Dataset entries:
----
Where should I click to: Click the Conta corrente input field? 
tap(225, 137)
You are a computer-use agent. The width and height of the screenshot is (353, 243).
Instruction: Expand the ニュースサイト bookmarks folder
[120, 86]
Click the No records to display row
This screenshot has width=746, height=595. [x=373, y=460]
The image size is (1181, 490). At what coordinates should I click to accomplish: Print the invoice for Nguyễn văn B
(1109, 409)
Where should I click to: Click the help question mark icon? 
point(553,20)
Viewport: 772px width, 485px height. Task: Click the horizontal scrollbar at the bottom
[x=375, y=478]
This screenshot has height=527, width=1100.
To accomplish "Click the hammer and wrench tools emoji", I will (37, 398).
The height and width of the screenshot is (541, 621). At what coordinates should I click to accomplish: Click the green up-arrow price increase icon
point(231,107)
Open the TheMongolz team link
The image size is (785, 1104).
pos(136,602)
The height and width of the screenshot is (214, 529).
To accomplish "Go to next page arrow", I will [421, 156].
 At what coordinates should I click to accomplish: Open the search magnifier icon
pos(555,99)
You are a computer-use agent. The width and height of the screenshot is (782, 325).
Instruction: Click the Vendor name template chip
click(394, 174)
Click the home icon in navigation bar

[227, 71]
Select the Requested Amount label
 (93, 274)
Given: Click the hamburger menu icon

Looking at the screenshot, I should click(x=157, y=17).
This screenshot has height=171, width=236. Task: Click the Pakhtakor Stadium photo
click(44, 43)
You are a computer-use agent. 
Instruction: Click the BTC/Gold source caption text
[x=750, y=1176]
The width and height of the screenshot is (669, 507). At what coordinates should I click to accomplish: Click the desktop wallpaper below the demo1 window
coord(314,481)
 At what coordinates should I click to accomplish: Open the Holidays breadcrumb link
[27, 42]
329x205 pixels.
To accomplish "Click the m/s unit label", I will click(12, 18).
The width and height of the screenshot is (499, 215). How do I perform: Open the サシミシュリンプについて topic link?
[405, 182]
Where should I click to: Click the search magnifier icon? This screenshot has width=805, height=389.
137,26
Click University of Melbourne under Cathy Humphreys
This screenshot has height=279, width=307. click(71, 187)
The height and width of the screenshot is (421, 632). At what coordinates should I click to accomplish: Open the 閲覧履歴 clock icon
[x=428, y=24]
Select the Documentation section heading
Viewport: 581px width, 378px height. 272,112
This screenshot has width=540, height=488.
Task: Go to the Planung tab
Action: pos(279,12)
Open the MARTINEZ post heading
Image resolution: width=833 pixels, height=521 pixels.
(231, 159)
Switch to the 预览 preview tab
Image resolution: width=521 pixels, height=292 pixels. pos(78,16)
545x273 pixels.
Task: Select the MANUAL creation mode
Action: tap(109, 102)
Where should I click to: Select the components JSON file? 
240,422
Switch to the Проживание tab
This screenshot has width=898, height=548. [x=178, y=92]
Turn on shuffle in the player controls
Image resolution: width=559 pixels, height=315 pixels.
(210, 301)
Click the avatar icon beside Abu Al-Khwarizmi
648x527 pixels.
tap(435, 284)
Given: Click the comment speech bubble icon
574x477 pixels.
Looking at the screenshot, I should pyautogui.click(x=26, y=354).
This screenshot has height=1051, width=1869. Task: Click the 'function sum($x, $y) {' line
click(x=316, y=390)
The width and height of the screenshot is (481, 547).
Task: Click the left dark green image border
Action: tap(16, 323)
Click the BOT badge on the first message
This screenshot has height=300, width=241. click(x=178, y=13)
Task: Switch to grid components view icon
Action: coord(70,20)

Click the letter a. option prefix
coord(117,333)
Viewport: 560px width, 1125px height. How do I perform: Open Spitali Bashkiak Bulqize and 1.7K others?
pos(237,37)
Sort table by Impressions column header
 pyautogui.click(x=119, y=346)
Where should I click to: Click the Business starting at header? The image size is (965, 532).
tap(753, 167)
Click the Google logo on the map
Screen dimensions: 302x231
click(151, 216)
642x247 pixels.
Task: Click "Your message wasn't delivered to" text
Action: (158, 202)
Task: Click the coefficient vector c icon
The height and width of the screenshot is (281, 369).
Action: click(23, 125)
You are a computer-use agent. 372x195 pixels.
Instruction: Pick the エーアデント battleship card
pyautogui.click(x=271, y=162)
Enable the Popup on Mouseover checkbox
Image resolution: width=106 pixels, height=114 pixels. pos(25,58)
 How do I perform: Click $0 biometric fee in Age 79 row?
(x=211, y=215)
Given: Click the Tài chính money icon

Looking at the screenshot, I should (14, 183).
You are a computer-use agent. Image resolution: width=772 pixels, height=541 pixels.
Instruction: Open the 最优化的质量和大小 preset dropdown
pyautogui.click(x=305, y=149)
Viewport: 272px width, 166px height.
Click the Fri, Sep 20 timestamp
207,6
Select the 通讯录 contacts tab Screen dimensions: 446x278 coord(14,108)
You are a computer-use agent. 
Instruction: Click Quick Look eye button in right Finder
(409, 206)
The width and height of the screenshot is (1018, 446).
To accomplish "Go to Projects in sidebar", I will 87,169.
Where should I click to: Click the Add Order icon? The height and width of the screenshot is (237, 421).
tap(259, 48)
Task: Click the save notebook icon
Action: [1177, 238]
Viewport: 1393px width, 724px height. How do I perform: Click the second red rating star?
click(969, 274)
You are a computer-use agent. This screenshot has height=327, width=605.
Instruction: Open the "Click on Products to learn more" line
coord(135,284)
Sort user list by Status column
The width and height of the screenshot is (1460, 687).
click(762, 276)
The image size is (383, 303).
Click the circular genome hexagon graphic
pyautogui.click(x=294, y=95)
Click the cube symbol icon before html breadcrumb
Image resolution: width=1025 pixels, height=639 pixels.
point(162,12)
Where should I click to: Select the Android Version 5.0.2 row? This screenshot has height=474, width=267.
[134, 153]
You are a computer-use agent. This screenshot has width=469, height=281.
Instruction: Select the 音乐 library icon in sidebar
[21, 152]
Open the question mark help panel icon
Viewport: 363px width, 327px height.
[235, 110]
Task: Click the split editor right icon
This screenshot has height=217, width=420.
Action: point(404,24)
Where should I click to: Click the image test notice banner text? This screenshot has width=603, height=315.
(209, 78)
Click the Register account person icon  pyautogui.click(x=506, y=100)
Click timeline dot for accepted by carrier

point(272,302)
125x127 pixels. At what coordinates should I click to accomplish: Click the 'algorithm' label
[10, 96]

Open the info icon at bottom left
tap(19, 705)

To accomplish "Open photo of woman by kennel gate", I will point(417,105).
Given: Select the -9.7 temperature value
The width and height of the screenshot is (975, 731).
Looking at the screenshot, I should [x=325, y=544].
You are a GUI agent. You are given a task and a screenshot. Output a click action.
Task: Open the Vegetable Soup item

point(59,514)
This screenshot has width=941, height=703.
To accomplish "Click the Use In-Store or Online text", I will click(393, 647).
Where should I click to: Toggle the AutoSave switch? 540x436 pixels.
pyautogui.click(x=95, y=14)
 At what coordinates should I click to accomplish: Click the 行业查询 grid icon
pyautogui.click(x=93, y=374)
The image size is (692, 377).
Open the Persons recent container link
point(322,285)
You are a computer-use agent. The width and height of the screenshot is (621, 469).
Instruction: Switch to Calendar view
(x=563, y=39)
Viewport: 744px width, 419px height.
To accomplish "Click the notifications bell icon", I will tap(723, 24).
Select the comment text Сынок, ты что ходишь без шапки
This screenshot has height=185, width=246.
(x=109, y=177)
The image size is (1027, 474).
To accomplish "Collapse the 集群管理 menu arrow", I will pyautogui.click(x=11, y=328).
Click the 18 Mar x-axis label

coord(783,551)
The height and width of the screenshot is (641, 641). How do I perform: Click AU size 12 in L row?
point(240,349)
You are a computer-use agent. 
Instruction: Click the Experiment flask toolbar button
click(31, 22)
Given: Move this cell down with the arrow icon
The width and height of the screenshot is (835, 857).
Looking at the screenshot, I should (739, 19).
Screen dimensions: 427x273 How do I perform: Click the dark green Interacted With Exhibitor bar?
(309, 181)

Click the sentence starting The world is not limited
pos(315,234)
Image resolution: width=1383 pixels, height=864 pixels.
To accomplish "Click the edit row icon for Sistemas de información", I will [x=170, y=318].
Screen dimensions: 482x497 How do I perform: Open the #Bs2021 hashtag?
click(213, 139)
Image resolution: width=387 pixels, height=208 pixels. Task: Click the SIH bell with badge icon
----
> _Task statement_
Each line above where the word "agent" occurs should be copied out.

> _Response to the exercise_
You are a computer-use agent. The width and height of the screenshot is (353, 243).
You are a computer-use agent. The width and height of the screenshot is (782, 325).
You are a computer-use agent. 
You are a computer-use agent. 372x195 pixels.
You are a computer-use agent. Image resolution: width=772 pixels, height=541 pixels.
You are a computer-use agent. 
You are a computer-use agent. This screenshot has height=327, width=605.
You are a computer-use agent. This screenshot has width=469, height=281.
You are a GUI agent. You are given a task and a screenshot. Output a click action.
You are a computer-use agent. The width and height of the screenshot is (621, 469).
You are a computer-use agent. 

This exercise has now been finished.